El poeta insomne, eternamente en vigilia, quiere capturar el instante del recuerdo, de la memoria que espejea su tiempo de plenitud y sus pequeñas maravillas, ese tiempo ya pasado mas nunca olvidado. Porque tener o hacer memoria es aquí, nuevamente, una batalla contra el tiempo. Sí, porque la memoria del útero, “donde no se sabe nada/ni de dónde vinimos” (53), es la forma de resistir contra la fugacidad de la vida; contra la inclemencia del tiempo que todo lo transforma y aniquila. Por eso quizás, como el poeta de los lares, Rojas Canouet quiere dejar testimonio del esplendor y la ruina de otro tiempo, sabiendo, claro y no sin desazón, que hoy “NO AMANECE”, pues “siempre se repite/ese color nauseabundo/que la oruga emite/dentro de mi mundo” (48). La mariposa no puede recordar que ha sido oruga, así como la oruga no puede adivinar que será mariposa, nos decía Enrique Lihn en “Para Andrea”[3], su hija, porque los extremos de un mismo ser no se tocan. En Cigoto, padre e hija repiten el ciclo vital de destrucción y renovación; cambio y permanencia, vida y muerte, un ciclo que en la memoria del hablante es conciencia de esos extremos o límites de un nuevo ser, quizá intocados o quizá tocados pero sin saber: células convertidas en cigotos; cigotos convertidos en niños; hijos convertidos en padres…

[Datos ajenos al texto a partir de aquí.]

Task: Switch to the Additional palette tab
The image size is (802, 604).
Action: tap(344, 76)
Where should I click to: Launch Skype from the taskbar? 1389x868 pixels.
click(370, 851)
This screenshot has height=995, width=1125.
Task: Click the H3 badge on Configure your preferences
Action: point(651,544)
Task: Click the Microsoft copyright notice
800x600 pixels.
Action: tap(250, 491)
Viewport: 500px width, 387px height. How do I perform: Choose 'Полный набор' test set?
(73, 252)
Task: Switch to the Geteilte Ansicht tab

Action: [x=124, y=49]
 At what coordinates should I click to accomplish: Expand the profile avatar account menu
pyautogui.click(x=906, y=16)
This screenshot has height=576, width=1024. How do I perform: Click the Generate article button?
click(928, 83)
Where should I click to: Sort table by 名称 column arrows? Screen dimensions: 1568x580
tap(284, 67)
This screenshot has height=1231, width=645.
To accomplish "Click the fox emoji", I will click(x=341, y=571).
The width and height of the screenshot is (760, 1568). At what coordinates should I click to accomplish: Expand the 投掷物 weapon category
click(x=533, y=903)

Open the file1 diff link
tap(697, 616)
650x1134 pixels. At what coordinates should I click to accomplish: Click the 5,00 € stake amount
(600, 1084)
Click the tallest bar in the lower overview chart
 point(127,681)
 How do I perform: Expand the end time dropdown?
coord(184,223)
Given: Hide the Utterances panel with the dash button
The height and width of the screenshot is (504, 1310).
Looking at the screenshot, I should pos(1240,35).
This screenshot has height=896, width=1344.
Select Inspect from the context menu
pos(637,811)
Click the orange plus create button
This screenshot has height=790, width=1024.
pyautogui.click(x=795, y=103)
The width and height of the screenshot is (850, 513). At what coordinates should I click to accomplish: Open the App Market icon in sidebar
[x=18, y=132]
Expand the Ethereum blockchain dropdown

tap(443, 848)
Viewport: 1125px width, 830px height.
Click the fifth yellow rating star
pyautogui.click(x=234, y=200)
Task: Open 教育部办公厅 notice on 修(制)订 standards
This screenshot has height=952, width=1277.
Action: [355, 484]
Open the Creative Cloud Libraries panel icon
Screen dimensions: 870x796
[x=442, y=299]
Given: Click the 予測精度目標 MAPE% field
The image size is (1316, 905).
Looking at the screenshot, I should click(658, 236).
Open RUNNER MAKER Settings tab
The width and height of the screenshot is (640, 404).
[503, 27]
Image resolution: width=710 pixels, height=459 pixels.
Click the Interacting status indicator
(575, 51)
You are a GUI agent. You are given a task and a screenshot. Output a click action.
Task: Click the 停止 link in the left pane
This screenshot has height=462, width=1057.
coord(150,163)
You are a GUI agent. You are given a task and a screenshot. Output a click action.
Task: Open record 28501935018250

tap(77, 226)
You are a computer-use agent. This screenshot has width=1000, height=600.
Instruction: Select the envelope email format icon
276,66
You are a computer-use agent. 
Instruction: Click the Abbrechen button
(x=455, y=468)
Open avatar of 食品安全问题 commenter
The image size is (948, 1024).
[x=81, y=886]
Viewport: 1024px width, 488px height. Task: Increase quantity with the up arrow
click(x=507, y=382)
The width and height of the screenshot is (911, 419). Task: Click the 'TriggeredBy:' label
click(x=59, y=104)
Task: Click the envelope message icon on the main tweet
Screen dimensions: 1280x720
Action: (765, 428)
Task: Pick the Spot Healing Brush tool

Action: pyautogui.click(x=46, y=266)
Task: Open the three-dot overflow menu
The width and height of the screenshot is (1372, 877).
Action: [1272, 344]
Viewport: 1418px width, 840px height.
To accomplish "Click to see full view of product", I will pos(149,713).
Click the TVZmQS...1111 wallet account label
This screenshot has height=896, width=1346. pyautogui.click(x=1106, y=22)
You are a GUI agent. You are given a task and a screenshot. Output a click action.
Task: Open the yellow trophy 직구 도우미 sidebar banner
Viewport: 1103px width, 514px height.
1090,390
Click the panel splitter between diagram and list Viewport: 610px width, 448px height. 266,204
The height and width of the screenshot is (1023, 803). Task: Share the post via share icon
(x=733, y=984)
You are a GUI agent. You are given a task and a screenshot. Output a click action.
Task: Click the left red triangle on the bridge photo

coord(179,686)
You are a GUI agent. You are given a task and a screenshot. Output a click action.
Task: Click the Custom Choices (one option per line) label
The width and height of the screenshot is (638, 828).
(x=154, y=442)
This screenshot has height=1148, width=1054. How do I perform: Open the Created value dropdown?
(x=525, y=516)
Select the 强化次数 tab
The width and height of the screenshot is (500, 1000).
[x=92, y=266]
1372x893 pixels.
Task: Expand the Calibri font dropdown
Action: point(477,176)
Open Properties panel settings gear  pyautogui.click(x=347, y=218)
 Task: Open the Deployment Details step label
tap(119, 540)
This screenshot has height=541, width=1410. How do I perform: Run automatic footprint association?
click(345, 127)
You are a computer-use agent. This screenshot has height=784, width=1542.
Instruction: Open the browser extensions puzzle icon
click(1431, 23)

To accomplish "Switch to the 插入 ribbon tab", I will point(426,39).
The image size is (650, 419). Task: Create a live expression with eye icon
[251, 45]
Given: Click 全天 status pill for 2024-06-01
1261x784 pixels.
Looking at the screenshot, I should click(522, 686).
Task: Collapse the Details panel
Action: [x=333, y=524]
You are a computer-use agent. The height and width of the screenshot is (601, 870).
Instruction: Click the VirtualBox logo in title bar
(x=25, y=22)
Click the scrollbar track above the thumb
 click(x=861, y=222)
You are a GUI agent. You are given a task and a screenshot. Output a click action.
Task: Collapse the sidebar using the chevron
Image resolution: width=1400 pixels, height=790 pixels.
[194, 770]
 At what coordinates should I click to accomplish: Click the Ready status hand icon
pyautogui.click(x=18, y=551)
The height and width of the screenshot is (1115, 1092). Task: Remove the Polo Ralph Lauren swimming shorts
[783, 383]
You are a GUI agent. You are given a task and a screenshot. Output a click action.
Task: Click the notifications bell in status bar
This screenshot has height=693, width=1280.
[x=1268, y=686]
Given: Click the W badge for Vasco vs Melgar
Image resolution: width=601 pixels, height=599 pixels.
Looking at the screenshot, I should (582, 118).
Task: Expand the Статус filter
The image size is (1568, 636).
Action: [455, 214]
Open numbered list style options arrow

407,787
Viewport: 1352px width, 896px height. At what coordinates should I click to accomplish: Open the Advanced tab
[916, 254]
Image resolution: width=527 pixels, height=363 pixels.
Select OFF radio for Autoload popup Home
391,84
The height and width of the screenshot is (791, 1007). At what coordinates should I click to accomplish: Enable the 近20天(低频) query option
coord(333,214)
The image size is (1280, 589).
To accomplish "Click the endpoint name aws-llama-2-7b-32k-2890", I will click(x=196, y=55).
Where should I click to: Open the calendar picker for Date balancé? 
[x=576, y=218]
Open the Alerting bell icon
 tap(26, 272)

Y como en todo ciclo vital, el cigoto-hijo confirma la herencia recibida del cigoto-padre: “Dentro del fermento de gusanos/he aspirado/los mismos círculos /que mi padre me ha heredado” (48). Escribir vuelve a ser antídoto contra la avería (arcada) de lo cotidiano. El poeta insomne opta por ese pedazo de mar que es el útero-paradero de su memoria y su tiempo de vida.

Cuando el presente es puro hastío, el cigoto se va: “Te veré en nuevos rostros/seré olvidado/por mirar el mismo río” (56), quedando como “última estación” de su memoria el embrión de la hija, niñita amasada en el regazo del hablante-padre que espera renacer en este Cigoto de la palabra poética, “como si yo fueras tú” (112).


Santiago, abril de 2016

 




Notas


[1] En Cigoto encontramos un amplio repertorio de referencias a otros poetas de la generación de Rojas Canouet, con los que hace dialogar su poética y a través de los cuales establece su propia genealogía cultural y literaria. La estructura formal del poemario utiliza una cita textual para cerrar cada una de las cuatro partes en que se encuentra dividido. Respectivamente, los poetas citados son: Malú Urriola, Jaime Huenún, Nadia Prado y Héctor Hernández.

[2] La primera parte, sin titular, consta de varios fragmentos narrativos que dan curso a un solo poema extenso.  La Segunda: YO, EL INSOMNE, corresponde a ocho poemas de extensión variable pero más regulares en su brevedad: “NO AMANECE”, “UMBRAL”, “FRAGOR”, “EL INSTANTE”, “ESTALLANDO DESDE EL ÚTERO”, “NINGUNA CIUDAD ES MÁS GRANDE QUE MIS SUEÑOS”, “UN ADIÓS” y “YO INSOMNE”. La segunda parte, EL PATIO DEL HASTÍO, se articula como un relato íntimo en torno a la memoria del padre, mediante la reunión de seis fotografías numeradas irregularmente, donde el hablante rememora la figura de su padre, Humberto Rojas Vergara. Y finalmente, EL CIGOTO SE VA, es la crónica de la cotidianeidad, que termina con la gestación del embrión de la hija que renovará el ciclo vital. El conjunto consta de doce poemas: “AMOR DEL BUENO”, “DAGUERROTIPO”, “LA QUE FUE”, “MI TEJADO ES DE VIDRIO”, “MUERTO CORAZÓN QUE HABLA”, “PRECIPICIO”, SANGRE SECA SERÁS”, “A CARE A FIG”, “ELÁSTICO”, “UN MÍNIMO GASTO DE GESTOS (ARLT)”, “CANCIÓN PARA NIÑOS BAILANDO SOLOS” e “HIJA, ÚLTIMA ESTACIÓN”. 

[3] En A partir de Manhattan (1979).